Yes.  I didn't mean to imply that it was new.  I have been
hoping that, with each recent version of UTR#46 and its tables
and additional evidence about their unsuitability for
identifiers (including, fwiw, their exclusion by UAX#31 [1])
that the decision to treat emoji as valid in UTR#46 would be
reversed or at least supplemented there by a strong cautionary
note.  While I gather that the stability rules would prefer an
actual change from "valid" to "disallowed" without some very
fancy footwork, nothing I know of would prevent such a warning.

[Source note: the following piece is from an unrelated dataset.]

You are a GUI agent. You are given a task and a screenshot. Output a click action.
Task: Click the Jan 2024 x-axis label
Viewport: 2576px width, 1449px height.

Those changes haven't happened.   I suppose I might have
inserted "still" in my comment but, the more UTR#46 is pushed as
an alternate or supplemental standard relative to IDNA2008, the
more I think we (and ICANN, etc.) need to be aware of the
divergence.

best, 
   john

[1] Yes, I'm aware of the claim that different (and less
restrictive) rules are appropriate for IDns relative to UAX#31
"identifiers" because the latter are about programming language
identifiers, but I just don't buy it.  It would probably be
reasonable if one believes that DNS names are not identifiers
(or intended for use as identifiers) but are, instead, value or
vanity tokens to be bought and sold without concern about
identifier usability.   If one considers DNS names as
identifiers for use by end users, many of whom may have little
knowledge of what is going on, then there is a strong case that
rules for what is allowed in those identifiers should be more
restrictive, not less, than rules for identifiers to be used by
programmers-specialists in programming languages.